### Problem
In the plot summary, where does Vimes arrange to meet the blacksmith Jethro at midnight?

### Document passage
******************************

In the end, thanks to his wife's organisational skills and powers of persuasion, goblins are recognised as citizens by all major nations and rulers. Rust's son is disinherited and exiled to Fourecks, where Lord Vetinari assures an eye will be kept on him.
Commander Vimes is persuaded by his wife and Lord Vetinari to take a family holiday back to Sybil's roots in the countryside; Willikins, Vimes's thug-turned-butler, accompanies them. As Vimes arrives in the countryside, despite the silence and tranquillity, he senses crime.
At a dinner with all the local 'nobs' organised by Sybil, Vimes discovers the distaste the local people have towards goblins, calling them vermin and a nuisance, with a pub called the Goblin's Head having an eponymous stuffed and mounted goblin's head. At the dinner, he also meets Miss Felicity Beedle, a children's book author whose works Young Sam is a fan of, and he feels that she has something she wants to tell him about a possible crime.
The next day he participates in a hand-to-hand fight with the hot-headed local blacksmith, Jethro. After Vimes wins the fight, he arranges to meet with Jethro at Dead Man's Copse on Hangman Hill at midnight, as Jethro has something to tell Vimes about the mistreatment of goblins. Lord Rust then approaches Vimes and tells him that he won't find any crimes in the country, also warning him that he has no jurisdiction outside of Ankh-Morpork.
That night, Vimes and Willikins go up to Hangman Hill to find Jethro, but instead, they find the severed finger of a goblin girl and lots of blood. The next morning, the young local chief constable, Feeney Upshot, sworn to enact the will of the local Board of Magistrates rather than to uphold the law, arrives at Ramkin Hall to arrest Vimes for the murder of the blacksmith, who has gone missing. Vimes is considered the most likely suspect because he was in a fight with the blacksmith the night before, and he was overheard making plans to meet Jethro on Hangman Hill. However, Vimes refuses arrest, instead taking on the task of mentoring Upshot and teaching him to be a better copper, and together they start an investigation on the case.
Vimes and Upshot, led by a goblin named Stinky, find the goblins' abode in a cave. They enter into pitch-black darkness, and Vimes realises he can see perfectly in the darkness, a skill rewarded to him by the Summoning Dark (a demon that briefly possessed him in the novel Thud!. It is implied that the 'dark' and Vimes now have a mutual respect).
In the cave he meets with the goblin chief who leads him to a goblin's corpse, the same goblin that was killed on Hangman Hill. Vimes ventures further in the cave in search of the blacksmith, but he instead finds Miss Beedle, who, because of adoptive goblin ancestry, spends her spare time teaching goblin girls how to read and communicate with humans.

******************************

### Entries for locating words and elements
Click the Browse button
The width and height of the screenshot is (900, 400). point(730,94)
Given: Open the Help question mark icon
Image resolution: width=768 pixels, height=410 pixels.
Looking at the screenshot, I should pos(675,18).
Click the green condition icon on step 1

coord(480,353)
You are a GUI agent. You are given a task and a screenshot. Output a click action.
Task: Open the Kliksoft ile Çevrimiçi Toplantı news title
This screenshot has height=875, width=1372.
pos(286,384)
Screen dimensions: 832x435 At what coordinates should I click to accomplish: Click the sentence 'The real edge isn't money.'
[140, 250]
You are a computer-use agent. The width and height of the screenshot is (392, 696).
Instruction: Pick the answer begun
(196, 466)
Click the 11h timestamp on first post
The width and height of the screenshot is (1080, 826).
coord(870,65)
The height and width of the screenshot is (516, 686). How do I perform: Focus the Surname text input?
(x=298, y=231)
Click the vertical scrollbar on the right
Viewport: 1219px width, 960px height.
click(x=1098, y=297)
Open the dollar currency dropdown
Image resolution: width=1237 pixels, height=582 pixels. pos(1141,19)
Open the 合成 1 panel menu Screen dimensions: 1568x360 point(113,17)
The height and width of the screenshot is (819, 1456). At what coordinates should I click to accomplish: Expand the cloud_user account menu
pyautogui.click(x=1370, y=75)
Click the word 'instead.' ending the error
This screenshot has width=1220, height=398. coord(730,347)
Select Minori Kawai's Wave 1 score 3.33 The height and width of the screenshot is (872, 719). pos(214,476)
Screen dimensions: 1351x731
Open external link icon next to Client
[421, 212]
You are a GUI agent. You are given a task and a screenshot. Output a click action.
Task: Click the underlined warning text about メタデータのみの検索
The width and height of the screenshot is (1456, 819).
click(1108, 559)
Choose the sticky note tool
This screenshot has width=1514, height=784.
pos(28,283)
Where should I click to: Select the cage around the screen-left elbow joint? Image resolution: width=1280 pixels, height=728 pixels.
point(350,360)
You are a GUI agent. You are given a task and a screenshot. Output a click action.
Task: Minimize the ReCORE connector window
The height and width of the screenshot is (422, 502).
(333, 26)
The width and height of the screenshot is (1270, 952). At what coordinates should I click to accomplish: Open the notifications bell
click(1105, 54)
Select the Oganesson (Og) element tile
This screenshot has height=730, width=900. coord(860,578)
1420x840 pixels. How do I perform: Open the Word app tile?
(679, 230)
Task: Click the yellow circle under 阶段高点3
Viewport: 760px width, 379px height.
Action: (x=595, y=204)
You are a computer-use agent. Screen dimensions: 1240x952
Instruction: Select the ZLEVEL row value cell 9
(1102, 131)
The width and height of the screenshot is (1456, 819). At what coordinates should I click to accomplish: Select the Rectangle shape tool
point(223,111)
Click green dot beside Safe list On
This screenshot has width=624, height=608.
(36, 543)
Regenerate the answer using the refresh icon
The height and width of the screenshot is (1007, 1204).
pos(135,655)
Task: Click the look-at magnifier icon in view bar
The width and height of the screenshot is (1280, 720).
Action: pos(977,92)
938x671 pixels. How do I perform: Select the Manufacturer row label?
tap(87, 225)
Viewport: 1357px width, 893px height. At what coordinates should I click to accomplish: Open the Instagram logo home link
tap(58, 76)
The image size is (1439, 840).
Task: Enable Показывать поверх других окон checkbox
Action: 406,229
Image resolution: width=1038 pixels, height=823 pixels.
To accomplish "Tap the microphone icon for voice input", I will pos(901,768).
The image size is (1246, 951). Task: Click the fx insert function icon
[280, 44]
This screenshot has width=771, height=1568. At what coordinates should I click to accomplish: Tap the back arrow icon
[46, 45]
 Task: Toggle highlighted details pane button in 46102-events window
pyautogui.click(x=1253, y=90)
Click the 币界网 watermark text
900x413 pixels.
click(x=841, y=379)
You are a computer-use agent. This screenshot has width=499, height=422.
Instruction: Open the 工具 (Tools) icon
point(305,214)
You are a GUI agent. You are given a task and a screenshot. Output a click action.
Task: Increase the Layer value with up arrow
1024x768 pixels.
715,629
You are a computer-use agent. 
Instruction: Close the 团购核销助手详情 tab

******************************

### Answer
At Dead Man's Copse on Hangman Hill.